Data analytics plays a significant role to organizational managers and strategic thinkers because it provides insights that help in making profitable well-informed decisions. It also helps other stakeholders of an organization such as shareholders and investors before making decisions on where to invest their money. In this case study, Triss Merigold is an investor and she is interested in investing in Peer-to-Peer lending loans but she is stranded whether this is the best decision. Therefore, the study will go through Loan Club Investment Report and draw insights to help Triss make well-informed decisions.
- Decide on which loan listing is highly profitable and invest in it, for instance, loans that have high fully paid percentage status.
- Deciding which loans are less or more likely to default before making an investment strategy. For instance, deciding to invest in loans that have minimum default rate percentage status.
- Deciding on the most effective and efficient data to use for analysis.
- Calculating loans default status percentages as well as fully paid percentages and deciding on which loan to invest in based on the calculations.
- The objective of deciding and investing in a highly profitable loan is to ensure that Triss investment is profitable or has higher chances of being profitable.
- The objective of making decisions based on the default rate status is to enable Triss invest in a loan that has the least default rate status which will increase the chances of making returns and profits.
- Making decision on a data set to use is a significant aspect because the data set with the reliable and valid results will be very helpful in making well-informed investment decision to Triss.
- Determining loan default status and fully paid status is objectively meant to help Triss know which loan has high fully paid status and low default status and invest in it.
- In all of the above instances, the primary objective is to ensure that the loan that Triss will select to invest in has higher probability of being profitable and successful.
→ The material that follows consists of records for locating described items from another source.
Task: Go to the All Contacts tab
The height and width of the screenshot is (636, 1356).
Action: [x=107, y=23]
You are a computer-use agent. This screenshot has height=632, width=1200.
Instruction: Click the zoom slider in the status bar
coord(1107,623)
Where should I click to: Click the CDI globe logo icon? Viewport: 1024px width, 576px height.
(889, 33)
- Better decisions will be known when the loan chosen has low default rate and high full paid rate while bad decisions will be known when the loan chosen has high default rate and low fully paid rate status.
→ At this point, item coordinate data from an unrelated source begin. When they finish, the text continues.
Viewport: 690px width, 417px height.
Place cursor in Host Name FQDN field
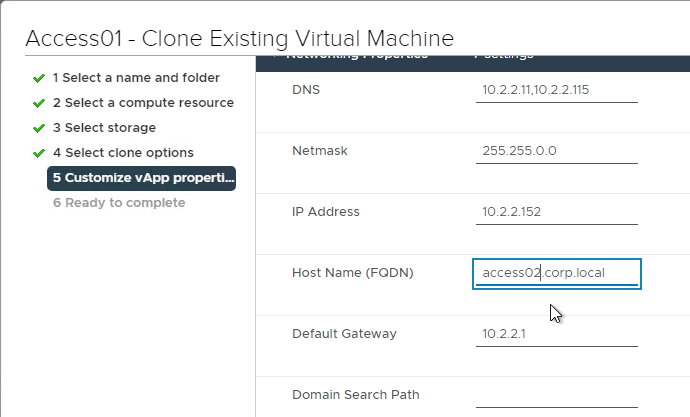tap(557, 274)
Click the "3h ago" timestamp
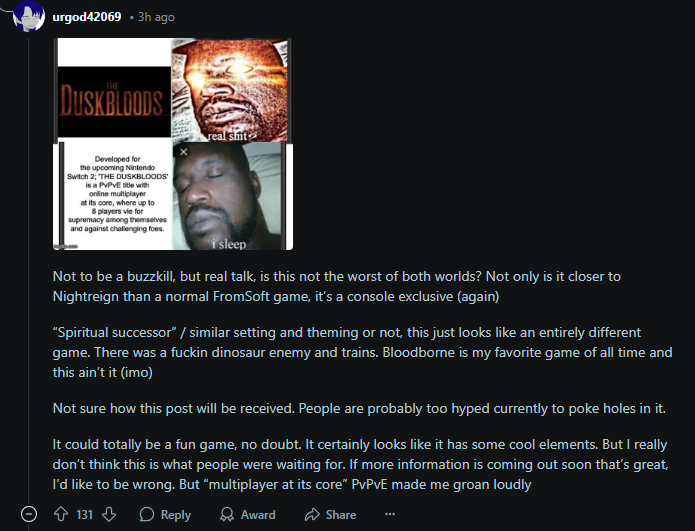The height and width of the screenshot is (531, 695). tap(156, 17)
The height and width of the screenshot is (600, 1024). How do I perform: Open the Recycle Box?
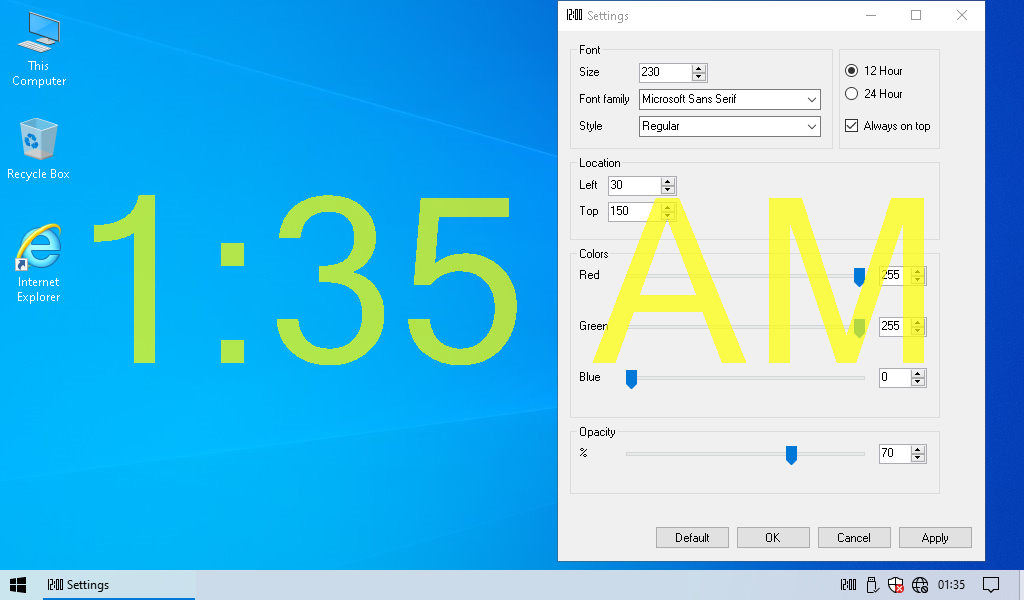tap(37, 140)
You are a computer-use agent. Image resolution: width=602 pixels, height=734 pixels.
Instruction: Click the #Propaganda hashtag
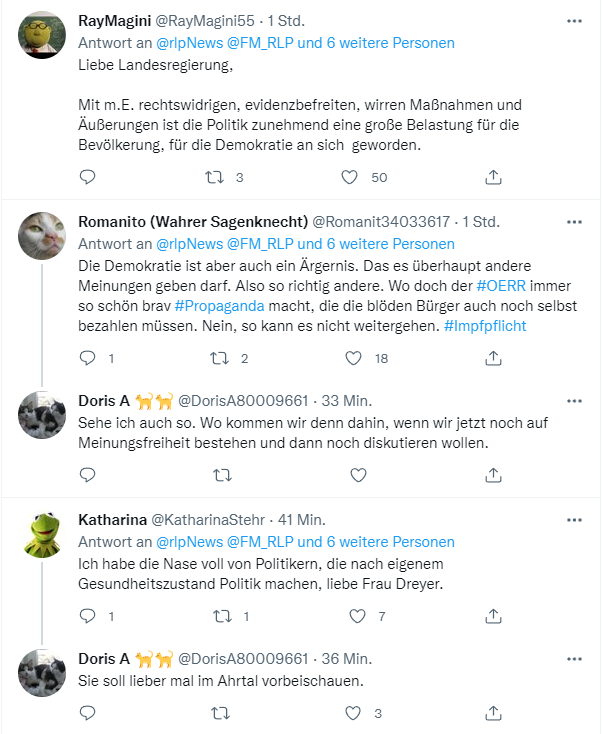click(x=214, y=308)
- Past data is significantly important in this case study because the historical data will enable Triss to determine trends and patterns of each loan listing in the Loan Club Inc. (Coleman et al., 2016, pp. 2151-2164). The historical data will enable her to know which loan has a positive trend and positive past features so that she can invest in that particular loan.
- Additionally, from the historical data we can make predictions on the most future promising loan for Triss to invest in.
How Triss will use past data to make decisions
- Performing descriptive analytics of loan features such as default rate, fully paid rate, expiry, charged-off, current and late to get a summary understanding of each loan listing and decide which one has positive features (Cao et al., 2017, pp. 4546-4554).
- Performing exploratory analysis to graphical visualize the data using for instance, line graphs, scatter plots to determine trends of the various loan listings in terms of profitability.
- Performing correlation analysis to determine the relationship of the loan features among each other to check if there is presence of multicollinearity. This will help in determining if indeed the loan features are significant at explaining the various loan listings.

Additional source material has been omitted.